Belfast Telegraph

Loughinisland collusion report changes 'further blow to Police Ombudsman credibility,' says MLA Beattie

By Mark Edwards

Ulster Unionist MLA Doug Beattie said it was a further blow to the credibility of the Police Ombudsman that it had to make amendments to its report into the Loughinisland massacre after it lost a court battle against a former policeman.

Police Ombudsman Dr Michael Maguire agreed to amend his highly controversial June 2016 report which found collusion between the RUC and UVF terrorists who murdered six men as they watched a World Cup Match on TV in 1994.

All references to Ronnie Hawthorne, who was an RUC commander in Downpatrick at the time, have been removed from the report. The amendments were made to ensure he is not connected to any alleged wrongdoing.

The office has withdrawn two paragraphs which referred to police failures in addressing the activities of the UVF in south Down and has replaced them with one in which it continues to acknowledge such failures but adds that these cannot be attributed to any individual police officer.

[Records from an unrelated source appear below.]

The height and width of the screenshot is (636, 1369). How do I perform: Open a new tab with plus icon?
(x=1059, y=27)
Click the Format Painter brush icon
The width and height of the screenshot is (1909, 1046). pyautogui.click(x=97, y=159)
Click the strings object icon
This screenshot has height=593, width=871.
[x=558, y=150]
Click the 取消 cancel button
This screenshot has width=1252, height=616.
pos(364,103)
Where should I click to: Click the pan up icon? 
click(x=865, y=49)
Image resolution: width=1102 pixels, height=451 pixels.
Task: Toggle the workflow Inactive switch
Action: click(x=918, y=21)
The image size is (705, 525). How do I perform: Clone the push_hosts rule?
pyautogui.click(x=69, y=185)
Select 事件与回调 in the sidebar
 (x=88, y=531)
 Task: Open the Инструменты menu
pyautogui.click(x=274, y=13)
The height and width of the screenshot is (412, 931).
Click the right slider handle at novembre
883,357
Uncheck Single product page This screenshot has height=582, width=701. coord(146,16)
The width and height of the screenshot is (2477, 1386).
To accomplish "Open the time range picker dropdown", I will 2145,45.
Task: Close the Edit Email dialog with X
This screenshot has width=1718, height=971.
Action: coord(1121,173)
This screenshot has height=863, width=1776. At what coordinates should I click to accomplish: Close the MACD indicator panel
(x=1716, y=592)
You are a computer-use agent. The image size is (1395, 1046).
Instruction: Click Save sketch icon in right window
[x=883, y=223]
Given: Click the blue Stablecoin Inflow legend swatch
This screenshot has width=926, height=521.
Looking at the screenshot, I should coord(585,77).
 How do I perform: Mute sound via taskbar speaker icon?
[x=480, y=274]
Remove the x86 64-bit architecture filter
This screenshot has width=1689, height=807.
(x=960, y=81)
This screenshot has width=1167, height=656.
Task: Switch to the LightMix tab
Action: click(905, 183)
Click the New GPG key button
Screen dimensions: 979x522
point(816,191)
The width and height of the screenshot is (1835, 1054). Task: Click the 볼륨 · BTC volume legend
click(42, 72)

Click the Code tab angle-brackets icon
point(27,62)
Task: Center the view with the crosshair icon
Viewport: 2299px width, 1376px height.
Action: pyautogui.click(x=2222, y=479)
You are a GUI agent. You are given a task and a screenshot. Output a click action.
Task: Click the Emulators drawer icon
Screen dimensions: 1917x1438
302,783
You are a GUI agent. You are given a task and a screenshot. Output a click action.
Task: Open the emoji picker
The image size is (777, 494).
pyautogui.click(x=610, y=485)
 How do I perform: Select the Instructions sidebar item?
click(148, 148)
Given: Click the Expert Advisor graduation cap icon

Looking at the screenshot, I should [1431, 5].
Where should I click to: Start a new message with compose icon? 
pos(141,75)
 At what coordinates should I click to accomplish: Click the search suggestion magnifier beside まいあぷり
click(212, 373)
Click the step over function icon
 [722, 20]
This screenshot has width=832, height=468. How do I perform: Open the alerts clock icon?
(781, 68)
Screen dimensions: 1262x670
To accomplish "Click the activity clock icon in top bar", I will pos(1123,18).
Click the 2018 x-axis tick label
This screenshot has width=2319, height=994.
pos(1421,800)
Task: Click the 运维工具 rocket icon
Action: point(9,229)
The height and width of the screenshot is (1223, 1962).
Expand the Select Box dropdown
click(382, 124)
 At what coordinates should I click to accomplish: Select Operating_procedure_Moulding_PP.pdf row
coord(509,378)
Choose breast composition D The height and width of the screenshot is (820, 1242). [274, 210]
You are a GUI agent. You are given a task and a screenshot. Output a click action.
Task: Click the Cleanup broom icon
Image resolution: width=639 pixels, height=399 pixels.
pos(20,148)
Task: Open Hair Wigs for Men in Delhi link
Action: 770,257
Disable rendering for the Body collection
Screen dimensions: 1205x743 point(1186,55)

The Police Ombudsman described the changes as "minor amendments," saying the majority of the report remained unaltered.

Ronald Hawthorne was declared vindicated and victorious in his case against the Police Ombudsman in the High Court on Friday. The judge said the Ombudsman’s office should pay all of Mr Hawthorne's legal costs saying he had "succeeded in full" in his legal challenge against the office.

Amid highly critical comments he expressed "exasperation" over the level of co-operation from the Ombudsman's representatives, accusing them of showing disrespect.

"The court has received no assistance whatsoever, it's completely intolerable," the judge said.

This is a further blow to the credibility of the office and the quality of its work. Doug Beattie

Ulster Unionist justice spokesman, Doug Beattie MLA, said: “The judge today was clearly less than impressed at the conduct of the Ombudsman’s office in this case.

“This is a further blow to the credibility of the office and the quality of its work.

“I have repeatedly highlighted the problems that have arisen due to the casual use of terms such as collusion, whereby the definition has been stretched so wide on occasion as to render it almost meaningless while at the same time having a serious detrimental impact on the likes of the PSNI and RUC, as in this case.

“I note that the ombudsman is still challenging the findings of Mr Justice McCloskey who last year ruled that the ombudsman did not have the legal power to reach a determination of collusion. I await the outcome of that ruling with great interest.”

Those murdered in the Loughinisland massacre were Barney Green, 87; Adrian Rogan, 34; Malcolm Jenkinson, 53; Daniel McCreanor, 59; Patrick O'Hare, 35; and Eamon Byrne, 39.

UVF gunmen opened fire in the Co Down village pub as their victims watched a World Cup football match in June 1994.

Six men were killed, they were Adrian Rogan, 34, Malcolm Jenkinson, 53, Barney Green, 87, Daniel McCreanor 59, Patrick O’Hare, 35, and Eamon Byrne, 39. Five others were wounded in the attack.

A Police Ombudsman spokesman said: "The Office has removed text that collusion involved 'catastrophic failures in the police investigation' of the attack and 'the destruction of exhibits and documents', although the determination remains.

"While these remain significant issues in the report, the changes are made in order to clarify that they do not apply to Mr Hawthorne.

"The great majority of the report remains unaltered and the Office will continue to defend the judicial review action taken by the Northern Ireland Retired Police Officers Association regarding our legal powers."

Two retired officers are attempting to have Dr Maguire's report quashed in a legal challenge.